Read Lost in Prophecy: An Urban Fantasy Novel (The Ascension Series) (Volume 5) Online
Authors: S M Reine
Elise felt a smile creep over her when she spotted the bundle of twigs from a case that she had worked on with Father Night. She plucked it off the shelf and pocketed it.
“Don’t touch that,” Stephanie said. “That doesn’t belong to you.”
Elise ignored her, opening the door to the bedroom. The overwhelming smell of pot smoke blasted her in the face.
Clothes were scattered haphazardly across the floor. Elise picked up a pair of jeans. They looked much too large to belong to Levi. The belt was still in the loops, heavy and thick, like a utility belt. More function than fashion. She tossed them aside.

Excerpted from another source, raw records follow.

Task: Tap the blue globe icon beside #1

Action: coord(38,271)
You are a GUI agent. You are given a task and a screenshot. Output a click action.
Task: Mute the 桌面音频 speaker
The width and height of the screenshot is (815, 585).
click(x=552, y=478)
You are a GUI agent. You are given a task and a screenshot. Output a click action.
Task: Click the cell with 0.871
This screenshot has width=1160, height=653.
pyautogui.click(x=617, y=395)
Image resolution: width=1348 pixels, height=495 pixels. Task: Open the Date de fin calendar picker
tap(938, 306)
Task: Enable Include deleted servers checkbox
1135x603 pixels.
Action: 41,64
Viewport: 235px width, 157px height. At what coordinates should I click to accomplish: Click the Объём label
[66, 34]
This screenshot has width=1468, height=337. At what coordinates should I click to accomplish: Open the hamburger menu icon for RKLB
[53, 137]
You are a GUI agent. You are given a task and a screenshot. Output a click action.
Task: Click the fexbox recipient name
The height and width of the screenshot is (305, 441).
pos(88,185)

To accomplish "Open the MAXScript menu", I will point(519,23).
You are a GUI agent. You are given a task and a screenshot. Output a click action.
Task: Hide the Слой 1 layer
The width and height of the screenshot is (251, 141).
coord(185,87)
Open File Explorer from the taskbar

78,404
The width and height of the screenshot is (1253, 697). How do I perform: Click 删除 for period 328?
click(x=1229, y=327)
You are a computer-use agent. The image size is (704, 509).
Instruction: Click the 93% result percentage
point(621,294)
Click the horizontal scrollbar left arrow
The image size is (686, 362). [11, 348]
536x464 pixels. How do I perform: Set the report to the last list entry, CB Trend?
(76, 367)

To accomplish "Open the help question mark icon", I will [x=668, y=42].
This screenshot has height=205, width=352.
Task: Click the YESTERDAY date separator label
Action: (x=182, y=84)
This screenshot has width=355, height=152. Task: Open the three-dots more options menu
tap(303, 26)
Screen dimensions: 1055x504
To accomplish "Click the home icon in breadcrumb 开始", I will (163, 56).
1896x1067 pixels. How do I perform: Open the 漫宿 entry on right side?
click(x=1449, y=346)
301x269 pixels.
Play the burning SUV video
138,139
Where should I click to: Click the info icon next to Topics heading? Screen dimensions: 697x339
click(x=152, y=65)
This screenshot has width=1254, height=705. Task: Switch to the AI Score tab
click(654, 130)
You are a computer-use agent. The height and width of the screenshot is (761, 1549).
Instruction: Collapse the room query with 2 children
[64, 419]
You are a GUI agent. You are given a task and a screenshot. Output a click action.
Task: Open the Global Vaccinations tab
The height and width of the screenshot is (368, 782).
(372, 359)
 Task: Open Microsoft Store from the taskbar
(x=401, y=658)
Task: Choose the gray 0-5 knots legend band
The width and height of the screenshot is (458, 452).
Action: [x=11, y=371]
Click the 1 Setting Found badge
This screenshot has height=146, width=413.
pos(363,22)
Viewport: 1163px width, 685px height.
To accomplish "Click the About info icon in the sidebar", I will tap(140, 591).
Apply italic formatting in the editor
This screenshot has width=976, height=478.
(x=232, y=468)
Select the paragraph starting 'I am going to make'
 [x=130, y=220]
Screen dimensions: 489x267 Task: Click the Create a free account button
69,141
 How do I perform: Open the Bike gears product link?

“What are you hoping to find?” Stephanie asked. “That is to say, what should I help you search for?”
Elise mulled over the question as she picked through the attached bathroom. Levi had two razors. Two different types of aftershave. Only one kind of shampoo. Two sticks of deodorant. It seemed that Levi had a male roommate living with him.
“Anathema powder,” Elise finally said. “It’s black and about as coarse as pepper. It may or may not be haloed with magic. It will be in a glass vessel. If you do find something like that and see that it’s touched with magic, don’t open it—that means it’s already been activated.”
Elise went through the drawers while Stephanie searched the closet. In their silence, she heard a soft, rhythmic sound—a strange noise that would have easily been drowned out by the sound of the rain. And once Elise heard this small heartbeat coming from within Stephanie’s womb, she realized that the doctor’s stomach was swollen. She was smaller than the woman unconscious on the lawn, still capable of hiding it with loose clothing.
“They left behind the pregnant women.” Elise said it as the realization came upon her.
Stephanie’s hand jumped to her stomach, a reflexive gesture of self-defense. “How did you…?” Her eyes narrowed. “Ah. I suppose I can imagine.”
A headache throbbed in Elise’s temples. The sheer irresponsibility of it. The idea that anyone would willingly bring new life into this horrible, shattered world.
Yet whatever Levi had done, it had spared the pregnant women.
Demons wouldn’t have cared about that.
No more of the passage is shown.